Effects of Micro-Interventions on Stress Reactivity

Not Applicable

Completed

• Conditions: Physiological Stress; Psychological Stress
• Interventions: Behavioral: Expectation; Behavioral: Acceptance

• Registration Number: NCT04171154
• Lead Sponsor: Philipps University Marburg Medical Center

Brief Summary

This study aims to investigate the effects of short, psychological interventions on bio-psychological stress responses after an acute stressor. The efficacy of two different approaches (expectation-bases vs. acceptance-based) will be compared to a control-group.

Detailed Description

Not available

Study Timeline

• Study Start: 2019-08-15
• Study First Submitted: 2019-11-08
• Study First Submitted QC: 2019-11-18
• Study First Posted: 2019-11-20
• Primary Completion: 2020-10-19
• Study Completion: 2020-10-19
• Status Verified: 2021-07
• Last Update Submitted: 2021-07-01
• Last Update Posted: 2021-07-02

Recruitment & Eligibility

• Status: COMPLETED
• Sex: All
• Target Recruitment: 90

Inclusion Criteria

• fluent in German language

Exclusion Criteria

• chronic disease
• mental disease
• the evening before the day of the experiment until end of the experiment (the next day):
• caffeine, alcohol, intensive physical exercise, chewing gum
• acute hay fever
• current intake of psychotropic medication
• current intake of orale contraceptives
• visual impairments
• heart conditions (self and close relatives)

Study & Design

• Study Type: INTERVENTIONAL
• Study Design: PARALLEL

Arm && Interventions

Group	Intervention	Description
Expectation	Expectation	Participants are asked to think of three strength which have helped them in prior stressful events.

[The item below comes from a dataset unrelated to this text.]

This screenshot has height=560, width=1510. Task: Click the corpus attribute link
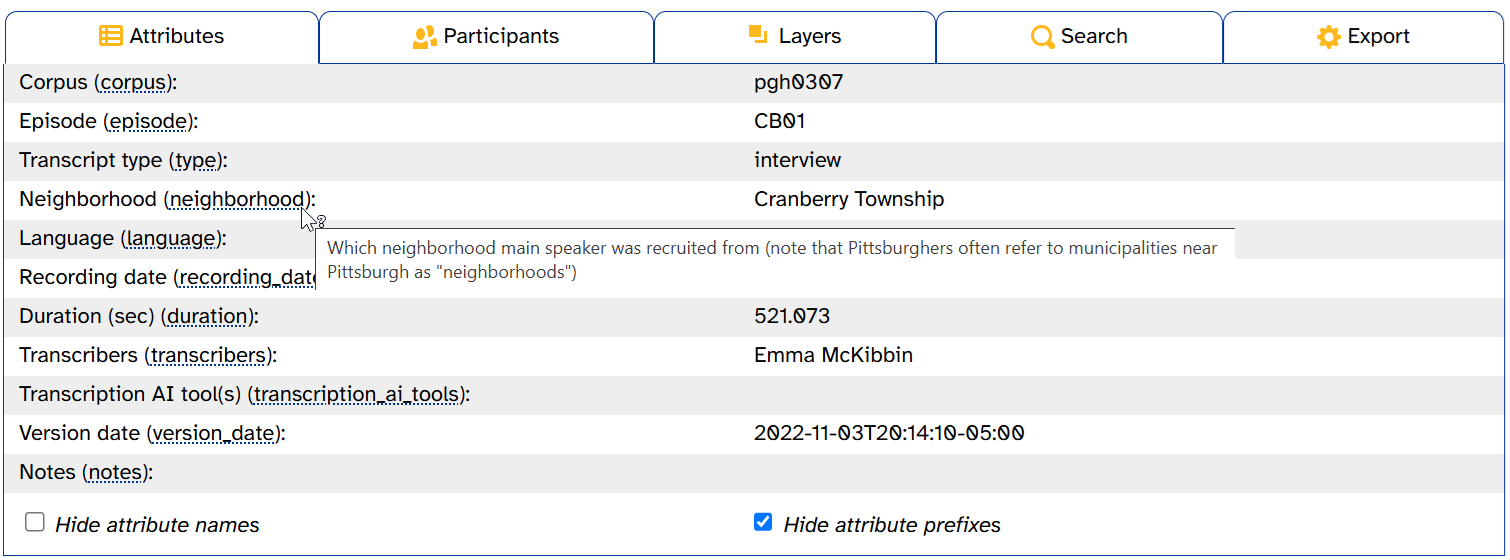click(x=133, y=83)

They then have to think of ways how these strength may help them in future stressful situations, i.e. a test in this experiment.
Acceptance	Acceptance	Participants listen to an audio-instruction on cognitive defusion. They shall observe the thoughts and feelings of stress and, with the help of the instruction, distance themselves from it.

Primary Outcome Measures

Name	Time	Method
Change in Subjective Stress Ratings	at baseline, before the intervention, after the intervention; during the stressor, after the stressor; in total 45 minutes	VAS (visual analogue scale)
Change in Cortisol Levels	at baseline (min. -37), after the intervention (min. -19), after the stressor (min. 0), recovery 1 (min. +15), recovery 2 (min. +30); in total 67 minutes	saliva sample
Changes in Heart-Rate-Variability (HRV)	during baseline (duration 10 minutes), during the stressor (duration 20 minutes), during recovery (duration 10 minutes); in total 40 minutes	electrocardiogram
Changes in Affect	at baseline, after the stressor; in total 45 minutes	VAS (visual analogue scale)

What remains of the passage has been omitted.